Um PM profissional e lúcido tiraria de cena seu protegido e não sacaria a arma no meio de tantos jovens. E, se fosse irresponsável a ponto de disparar, daria apenas tiros para o alto. Mas feriu mortalmente um rapaz. Marcos Parreira alegou "legítima defesa". A alegação é um escárnio. Ninguém ameaçou o policial ou o filho da promotora com faca, canivete ou revólver. O tiro contra Daniel Duque foi um legítimo ataque.

"O PM fez o disparo assumindo que um resultado mais grave poderia ocorrer. Não foi legítima defesa porque ele não se apresentou espontaneamente", disse o delegado Rafael Menezes, da 14ª DP. Esse PM, Marcos Parreira, não é apenas despreparado. Ele é uma ameaça à segurança pública. Está preso, mas seu advogado acha a detenção uma arbitrariedade.

A mãe de Pedro, promotora Márcia Velasco, tem todo o direito à segurança do Ministério Público.

Ela trabalhou no caso do traficante Fernandinho Beira-Mar e sofre ameaças de morte. Em carta aberta, a promotora disse que seu filho "é um prisioneiro, pela nossa condição de marcados para morrer".

Prezada Márcia, um rapaz prisioneiro do medo não fica rodando de boate em boate no Rio madrugada adentro e se envolvendo em brigas.Seu filho Pedro se sente poderoso com um guarda-costas armado, a bordo de um BMW. O medo é dos outros.

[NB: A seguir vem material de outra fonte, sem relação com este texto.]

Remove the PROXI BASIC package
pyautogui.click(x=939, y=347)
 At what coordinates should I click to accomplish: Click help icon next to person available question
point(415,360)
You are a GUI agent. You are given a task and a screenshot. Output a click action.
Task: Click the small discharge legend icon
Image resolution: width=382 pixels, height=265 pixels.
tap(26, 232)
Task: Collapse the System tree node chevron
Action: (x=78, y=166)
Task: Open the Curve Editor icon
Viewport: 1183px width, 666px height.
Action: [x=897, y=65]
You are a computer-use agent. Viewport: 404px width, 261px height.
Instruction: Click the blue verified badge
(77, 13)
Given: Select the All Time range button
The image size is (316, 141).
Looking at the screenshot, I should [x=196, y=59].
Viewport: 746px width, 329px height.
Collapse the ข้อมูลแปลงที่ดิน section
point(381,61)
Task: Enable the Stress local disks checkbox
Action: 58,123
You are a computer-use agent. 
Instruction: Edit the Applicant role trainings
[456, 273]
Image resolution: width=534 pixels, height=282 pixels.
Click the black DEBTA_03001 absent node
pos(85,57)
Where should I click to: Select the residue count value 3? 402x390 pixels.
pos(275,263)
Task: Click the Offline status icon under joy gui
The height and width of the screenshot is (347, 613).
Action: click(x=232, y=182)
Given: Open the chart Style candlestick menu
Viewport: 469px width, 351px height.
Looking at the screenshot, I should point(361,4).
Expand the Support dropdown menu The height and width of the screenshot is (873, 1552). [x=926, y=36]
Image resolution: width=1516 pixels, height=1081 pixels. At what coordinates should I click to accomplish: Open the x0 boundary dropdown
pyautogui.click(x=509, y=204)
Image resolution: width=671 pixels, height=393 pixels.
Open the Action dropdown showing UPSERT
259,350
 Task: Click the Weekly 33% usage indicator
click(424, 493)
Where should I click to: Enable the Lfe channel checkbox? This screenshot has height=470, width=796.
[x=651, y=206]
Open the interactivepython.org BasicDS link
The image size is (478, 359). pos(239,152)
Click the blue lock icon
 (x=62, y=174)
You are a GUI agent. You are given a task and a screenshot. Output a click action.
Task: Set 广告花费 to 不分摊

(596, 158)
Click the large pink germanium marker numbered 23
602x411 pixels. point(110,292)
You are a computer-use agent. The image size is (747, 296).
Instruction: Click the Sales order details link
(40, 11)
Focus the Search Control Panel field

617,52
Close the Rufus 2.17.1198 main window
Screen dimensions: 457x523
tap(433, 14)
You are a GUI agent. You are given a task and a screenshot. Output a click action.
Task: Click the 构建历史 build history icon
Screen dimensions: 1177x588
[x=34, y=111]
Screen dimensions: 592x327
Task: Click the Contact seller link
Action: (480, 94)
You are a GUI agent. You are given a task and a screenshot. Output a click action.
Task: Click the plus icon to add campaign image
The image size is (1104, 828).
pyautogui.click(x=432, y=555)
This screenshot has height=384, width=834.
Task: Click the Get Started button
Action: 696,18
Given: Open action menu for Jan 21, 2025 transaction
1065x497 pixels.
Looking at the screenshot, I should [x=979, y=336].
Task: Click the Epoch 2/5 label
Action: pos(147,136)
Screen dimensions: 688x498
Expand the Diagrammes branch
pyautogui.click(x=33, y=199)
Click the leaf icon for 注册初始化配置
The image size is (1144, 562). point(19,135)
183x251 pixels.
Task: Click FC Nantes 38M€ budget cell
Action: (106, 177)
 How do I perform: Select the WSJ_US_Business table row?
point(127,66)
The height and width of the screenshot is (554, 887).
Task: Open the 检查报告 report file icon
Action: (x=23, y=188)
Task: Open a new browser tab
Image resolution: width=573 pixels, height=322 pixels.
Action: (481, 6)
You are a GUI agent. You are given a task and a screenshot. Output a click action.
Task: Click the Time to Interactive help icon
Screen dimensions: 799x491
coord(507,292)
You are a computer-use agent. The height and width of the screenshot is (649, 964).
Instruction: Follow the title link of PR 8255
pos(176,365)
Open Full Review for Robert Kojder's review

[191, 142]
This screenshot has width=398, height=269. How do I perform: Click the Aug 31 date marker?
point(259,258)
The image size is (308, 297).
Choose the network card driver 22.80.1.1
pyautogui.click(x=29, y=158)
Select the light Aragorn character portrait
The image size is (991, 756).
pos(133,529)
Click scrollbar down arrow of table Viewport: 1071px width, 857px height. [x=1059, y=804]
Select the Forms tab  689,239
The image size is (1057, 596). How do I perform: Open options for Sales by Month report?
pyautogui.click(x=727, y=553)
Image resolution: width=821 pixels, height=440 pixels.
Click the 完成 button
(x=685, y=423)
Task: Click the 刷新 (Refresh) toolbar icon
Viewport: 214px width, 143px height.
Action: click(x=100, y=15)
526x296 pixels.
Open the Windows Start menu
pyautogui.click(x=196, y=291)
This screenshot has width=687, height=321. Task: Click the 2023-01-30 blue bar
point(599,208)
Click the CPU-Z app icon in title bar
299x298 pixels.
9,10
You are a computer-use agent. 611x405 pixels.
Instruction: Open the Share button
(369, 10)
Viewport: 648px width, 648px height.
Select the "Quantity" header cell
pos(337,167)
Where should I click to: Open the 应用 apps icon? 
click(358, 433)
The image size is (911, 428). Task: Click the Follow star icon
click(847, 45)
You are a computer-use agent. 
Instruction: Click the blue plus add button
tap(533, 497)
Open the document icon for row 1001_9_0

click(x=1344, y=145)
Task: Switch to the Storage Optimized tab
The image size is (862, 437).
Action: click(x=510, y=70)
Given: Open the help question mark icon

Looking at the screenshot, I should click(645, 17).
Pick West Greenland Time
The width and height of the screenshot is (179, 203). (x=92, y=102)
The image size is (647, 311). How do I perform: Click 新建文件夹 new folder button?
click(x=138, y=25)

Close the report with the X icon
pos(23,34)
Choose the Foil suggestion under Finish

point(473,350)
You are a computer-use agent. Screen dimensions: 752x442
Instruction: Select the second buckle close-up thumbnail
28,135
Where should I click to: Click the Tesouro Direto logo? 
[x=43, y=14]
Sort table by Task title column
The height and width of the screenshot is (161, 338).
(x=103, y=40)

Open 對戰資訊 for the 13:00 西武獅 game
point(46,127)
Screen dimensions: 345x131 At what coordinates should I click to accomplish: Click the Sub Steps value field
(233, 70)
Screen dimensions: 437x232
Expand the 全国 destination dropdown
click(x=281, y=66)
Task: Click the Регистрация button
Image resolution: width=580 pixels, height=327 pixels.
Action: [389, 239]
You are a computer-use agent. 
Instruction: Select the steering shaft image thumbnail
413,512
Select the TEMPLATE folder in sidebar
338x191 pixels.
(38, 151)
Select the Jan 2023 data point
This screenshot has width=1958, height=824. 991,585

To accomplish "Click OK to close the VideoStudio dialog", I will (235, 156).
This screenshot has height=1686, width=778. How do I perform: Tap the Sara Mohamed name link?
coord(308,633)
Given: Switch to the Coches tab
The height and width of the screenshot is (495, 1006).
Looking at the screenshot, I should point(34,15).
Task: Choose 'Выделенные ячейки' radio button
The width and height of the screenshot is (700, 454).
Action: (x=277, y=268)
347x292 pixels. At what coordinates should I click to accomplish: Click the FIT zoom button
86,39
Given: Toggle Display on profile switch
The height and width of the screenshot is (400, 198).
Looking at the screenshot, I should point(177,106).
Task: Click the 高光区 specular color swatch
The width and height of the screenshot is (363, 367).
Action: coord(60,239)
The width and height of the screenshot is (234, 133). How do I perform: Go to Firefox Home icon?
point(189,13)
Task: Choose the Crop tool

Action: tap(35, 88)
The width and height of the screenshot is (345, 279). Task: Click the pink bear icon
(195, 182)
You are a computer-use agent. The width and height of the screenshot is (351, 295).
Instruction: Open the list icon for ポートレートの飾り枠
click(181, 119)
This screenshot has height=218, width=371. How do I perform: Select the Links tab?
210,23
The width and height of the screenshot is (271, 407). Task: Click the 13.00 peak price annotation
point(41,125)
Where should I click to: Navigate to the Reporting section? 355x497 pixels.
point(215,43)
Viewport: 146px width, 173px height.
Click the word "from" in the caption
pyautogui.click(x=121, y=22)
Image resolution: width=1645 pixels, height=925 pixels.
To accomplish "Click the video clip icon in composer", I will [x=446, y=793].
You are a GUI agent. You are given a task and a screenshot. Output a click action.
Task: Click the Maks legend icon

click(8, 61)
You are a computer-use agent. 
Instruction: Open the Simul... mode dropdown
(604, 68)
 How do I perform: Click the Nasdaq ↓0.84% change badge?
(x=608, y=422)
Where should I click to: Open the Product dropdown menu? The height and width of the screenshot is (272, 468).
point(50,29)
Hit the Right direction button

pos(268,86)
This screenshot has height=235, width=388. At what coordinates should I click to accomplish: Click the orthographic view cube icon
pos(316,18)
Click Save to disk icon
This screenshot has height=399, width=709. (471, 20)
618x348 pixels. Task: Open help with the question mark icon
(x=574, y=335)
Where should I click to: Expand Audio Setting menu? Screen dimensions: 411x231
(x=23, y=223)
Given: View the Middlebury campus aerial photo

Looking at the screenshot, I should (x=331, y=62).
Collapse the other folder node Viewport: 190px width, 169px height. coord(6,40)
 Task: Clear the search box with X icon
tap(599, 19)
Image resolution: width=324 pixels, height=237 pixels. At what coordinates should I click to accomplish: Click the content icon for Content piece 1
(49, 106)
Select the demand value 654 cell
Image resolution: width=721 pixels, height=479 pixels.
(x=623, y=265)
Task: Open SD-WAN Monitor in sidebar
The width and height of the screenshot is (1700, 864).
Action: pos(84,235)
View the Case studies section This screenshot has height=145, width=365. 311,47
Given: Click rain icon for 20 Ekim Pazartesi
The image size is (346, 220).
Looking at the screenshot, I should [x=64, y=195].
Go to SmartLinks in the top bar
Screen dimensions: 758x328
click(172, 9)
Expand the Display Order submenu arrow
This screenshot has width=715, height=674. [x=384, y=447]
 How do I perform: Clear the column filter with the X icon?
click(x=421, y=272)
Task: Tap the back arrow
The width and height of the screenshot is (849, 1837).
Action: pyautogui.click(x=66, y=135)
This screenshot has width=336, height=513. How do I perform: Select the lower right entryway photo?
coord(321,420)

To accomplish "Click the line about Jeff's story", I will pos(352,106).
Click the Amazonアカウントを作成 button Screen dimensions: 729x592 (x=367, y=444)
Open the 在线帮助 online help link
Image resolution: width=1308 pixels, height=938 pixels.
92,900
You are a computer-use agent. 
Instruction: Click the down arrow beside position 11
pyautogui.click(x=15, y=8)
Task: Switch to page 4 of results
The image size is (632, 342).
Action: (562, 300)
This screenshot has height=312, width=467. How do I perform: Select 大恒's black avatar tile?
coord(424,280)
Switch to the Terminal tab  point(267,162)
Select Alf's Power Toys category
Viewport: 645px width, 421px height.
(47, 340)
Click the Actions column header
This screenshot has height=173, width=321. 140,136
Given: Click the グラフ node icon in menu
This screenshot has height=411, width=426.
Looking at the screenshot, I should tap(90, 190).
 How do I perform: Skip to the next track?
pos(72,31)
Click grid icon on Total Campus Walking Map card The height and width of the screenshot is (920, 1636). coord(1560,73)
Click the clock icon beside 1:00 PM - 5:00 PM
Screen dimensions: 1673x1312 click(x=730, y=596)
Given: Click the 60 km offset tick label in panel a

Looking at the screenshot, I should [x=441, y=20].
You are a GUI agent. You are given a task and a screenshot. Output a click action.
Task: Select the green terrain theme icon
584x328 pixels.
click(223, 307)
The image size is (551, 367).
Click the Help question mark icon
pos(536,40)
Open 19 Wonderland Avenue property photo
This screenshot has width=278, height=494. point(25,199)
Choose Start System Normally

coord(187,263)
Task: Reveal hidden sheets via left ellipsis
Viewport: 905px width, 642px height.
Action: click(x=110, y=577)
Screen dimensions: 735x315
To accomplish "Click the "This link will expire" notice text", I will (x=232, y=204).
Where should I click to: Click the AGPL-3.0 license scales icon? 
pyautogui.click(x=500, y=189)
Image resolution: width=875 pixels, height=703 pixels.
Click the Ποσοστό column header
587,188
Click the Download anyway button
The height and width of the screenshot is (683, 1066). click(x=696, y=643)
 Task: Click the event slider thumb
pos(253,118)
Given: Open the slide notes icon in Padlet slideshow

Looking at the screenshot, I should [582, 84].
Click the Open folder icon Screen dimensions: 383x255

No Rio, como disse Daniela Duque, as mães "entregam os filhos a Deus" quando eles saem à noite. Pagamos impostos, criamos nossos filhos, eles vão a uma festa e podem não voltar. E fica por isso mesmo. Daniela exige justiça. Mas a gente sabe que punir não é o forte deste país (veja abaixo os vídeos).

Ao governador Sérgio Cabral

1 - Onde estão os traficantes da Mineira que trucidaram no dia 14 de junho os três jovens negros e pobres da Providência, entregues por um tenente do Exército?

2 - Onde estão os milicianos que torturaram no dia 14 de maio a equipe do jornal O Dia na Favela do Batan?

3 - Onde estão os retratos falados dos assassinos sem farda? Por que estão livres e impunes? Quem são eles?